Assim, assistimos a um movimento de recuperação do riquíssimo património fílmico legado nos 70's por autores como John Carpenter, George Romero, Wes Craven ou Tobe Hooper. Os primeiros sinais do regresso a um terror "puro e duro", mais "sujo", manifestaram-se em "Jeepers Creepers" e, durante os próximos meses, as salas portuguesas conhecerão, a conta-gotas, novos capítulos deste fenómeno: o badalado "Cabin Fever", "Wrong Turn" e os "remakes" de "Massacre no Texas" e "Dawn of the Dead" (obras-primas de Hooper e Romero).
Se os resultados estarão à altura das intenções, é cedo para se saber. Mas uma coisa já se pode assegurar: antes de todos eles, acaba de estrear outro, que é só um dos filmes de terror mais entusiasmantes dos últimos tempos. Falamos de "Terror Sem Fim", a primeira longa-metragem de dois franceses, Jean-Baptiste Andrea e Fabrice Canepa, que chega após um percurso triunfal pelos festivais de cinema fantástico (esteve no último Fantasporto), coroado com os prémios conquistados em Bruxelas e Montreal. Foi rodado em inglês na América, em 18 dias, o que dá uma ideia do espírito da coisa: série B sem tirar nem pôr, directa, fazendo da frugalidade de meios uma virtude (como os "antepassados" de há 30 anos).

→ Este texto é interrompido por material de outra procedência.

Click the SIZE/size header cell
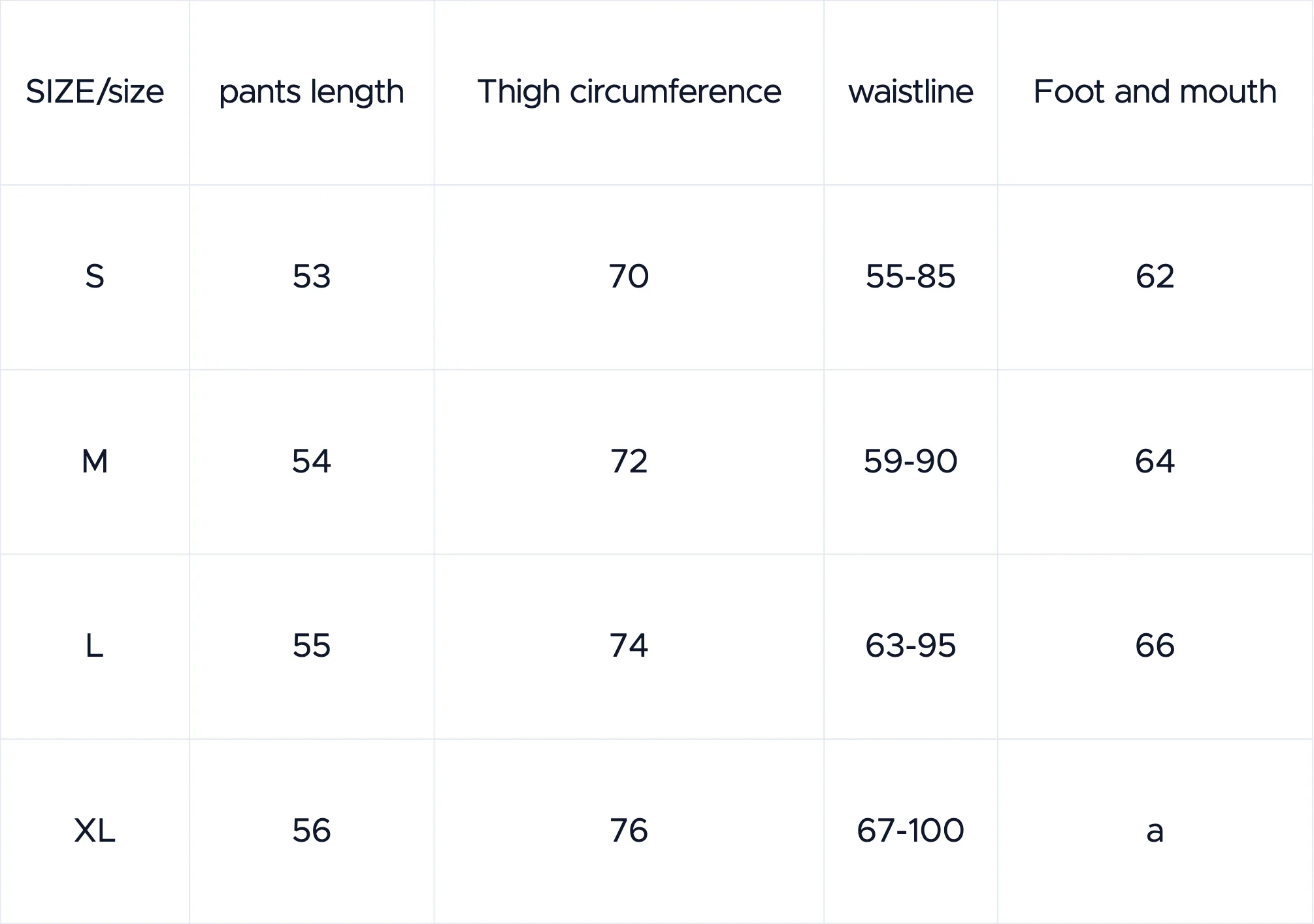click(x=95, y=91)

A premissa é simples: a caminho de passar a enésima Véspera de Natal a casa dos sogros, um homem (óptimo Ray Wise, para sempre o Leland Palmer de "Twin Peaks") resolve, pela primeira vez em vinte anos, levar a família (no carro estão ainda a mulher, o filho adolescente, a filha mais velha e o namorado desta) por um percurso alternativo. E é essa pequena decisão, motivada pelo desejo de quebrar a rotina, que vai desencadear uma longa noite de pesadelo, pois a estrada escolhida - aparentemente interminável, mal iluminada e cercada por uma floresta ameaçadora - esconde surpresas várias.
Adiantar mais seria impedir a fruição de um engenhoso exercício que trabalha o medo com as armas do rigor e da tensão, aproveitando as potencialidades claustrofóbicas do espaço em questão e originando momentos de "suspense" por vezes à beira do insuportável. A aposta recai na sugestão, com os terrores da mente a assumirem primazia sobre o "gore" mais explícito, e há imagens que poderão tornar-se icónicas dentro do género (cujos códigos a dupla de cineastas domina com virtuosismo): o carrinho de bebé que, sem razão aparente, surge no meio da estrada, ou o carro funerário que ciclicamente atravessa a escuridão, transportando um dos protagonistas na bagageira.
Se a lógica assumida é a do surrealismo bizarro, algures entre a "Twilight Zone" e Lynch, o que é decisivo é a forma como se constrói um retrato de disfunção familiar: à medida que o desespero aumenta, o clã Harrington - suposto exemplo de "normalidade" de classe média - entra em colapso e desintegra-se, com os esqueletos no armário de cada um a serem descobertos. É o lado "escuro" da família americana que está em causa, como em tantos títulos míticos do terror dos 70's, e é muito por aí (e pela sua "crueza") que passam as tangentes entre "Terror Sem Fim" e esse passado distinto. Mas há uma diferença assinalável: ao contrário do que acontecia na maioria dos clássicos em que se inspiraram, Andrea e Canepa dissecam a instituição com o bisturi do humor negro. Perverso, sádico, irresistível e, mais importante e difícil, sem entrar em curto-circuito com os sustos que se querem provocar.
Só é pena o final, frouxo e pouco imaginativo, que impede este sério candidato a "cult movie" de atingir patamares mais elevados. Ainda assim, não apaga o que fica para trás, conseguindo manter um travo a ambiguidade bastante adequado. E, bem vistas as coisas, desde o "Halloween" de Carpenter, quantos filmes de terror acabaram em beleza?